> [Goal]
Please list every line from the rows below that contains the string "Viewport", copying each one in full.

> [Some rows]
---*---

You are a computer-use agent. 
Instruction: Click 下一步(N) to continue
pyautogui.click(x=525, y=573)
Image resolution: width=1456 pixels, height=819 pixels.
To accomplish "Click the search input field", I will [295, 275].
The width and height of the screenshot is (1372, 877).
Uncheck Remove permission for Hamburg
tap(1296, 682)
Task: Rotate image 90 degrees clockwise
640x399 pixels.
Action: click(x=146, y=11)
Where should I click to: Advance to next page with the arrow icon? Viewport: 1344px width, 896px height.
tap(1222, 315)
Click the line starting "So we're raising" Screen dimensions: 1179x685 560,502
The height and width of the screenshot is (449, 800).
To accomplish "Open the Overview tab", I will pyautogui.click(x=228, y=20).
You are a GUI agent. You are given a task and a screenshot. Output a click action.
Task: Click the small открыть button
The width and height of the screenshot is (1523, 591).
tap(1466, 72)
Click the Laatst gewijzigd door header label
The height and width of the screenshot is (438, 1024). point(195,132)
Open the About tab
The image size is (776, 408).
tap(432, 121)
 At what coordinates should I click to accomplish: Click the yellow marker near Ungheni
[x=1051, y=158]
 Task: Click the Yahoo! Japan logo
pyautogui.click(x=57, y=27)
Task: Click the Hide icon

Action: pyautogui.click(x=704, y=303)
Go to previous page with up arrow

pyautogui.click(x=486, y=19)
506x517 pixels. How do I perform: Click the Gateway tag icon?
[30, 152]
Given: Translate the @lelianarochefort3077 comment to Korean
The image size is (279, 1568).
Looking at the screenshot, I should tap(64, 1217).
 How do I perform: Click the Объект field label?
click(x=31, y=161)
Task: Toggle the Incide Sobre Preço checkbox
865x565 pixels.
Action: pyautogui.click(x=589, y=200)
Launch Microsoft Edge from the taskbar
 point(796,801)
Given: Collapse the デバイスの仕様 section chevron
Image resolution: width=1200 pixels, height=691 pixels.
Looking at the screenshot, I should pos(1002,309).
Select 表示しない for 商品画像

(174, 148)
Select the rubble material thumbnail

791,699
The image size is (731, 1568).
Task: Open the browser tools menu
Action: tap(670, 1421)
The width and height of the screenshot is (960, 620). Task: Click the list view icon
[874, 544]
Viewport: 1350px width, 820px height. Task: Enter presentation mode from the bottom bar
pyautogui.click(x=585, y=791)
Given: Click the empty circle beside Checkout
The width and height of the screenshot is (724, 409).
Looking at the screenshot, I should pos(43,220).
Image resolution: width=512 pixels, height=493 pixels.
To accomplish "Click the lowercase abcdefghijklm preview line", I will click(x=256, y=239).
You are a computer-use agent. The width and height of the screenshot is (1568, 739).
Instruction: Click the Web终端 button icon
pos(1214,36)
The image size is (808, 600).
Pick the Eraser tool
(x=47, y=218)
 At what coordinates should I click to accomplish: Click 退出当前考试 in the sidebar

---*---

> [Expected answer]
Where should I click to: Advance to next page with the arrow icon? Viewport: 1344px width, 896px height.
Viewport: 1350px width, 820px height. Task: Enter presentation mode from the bottom bar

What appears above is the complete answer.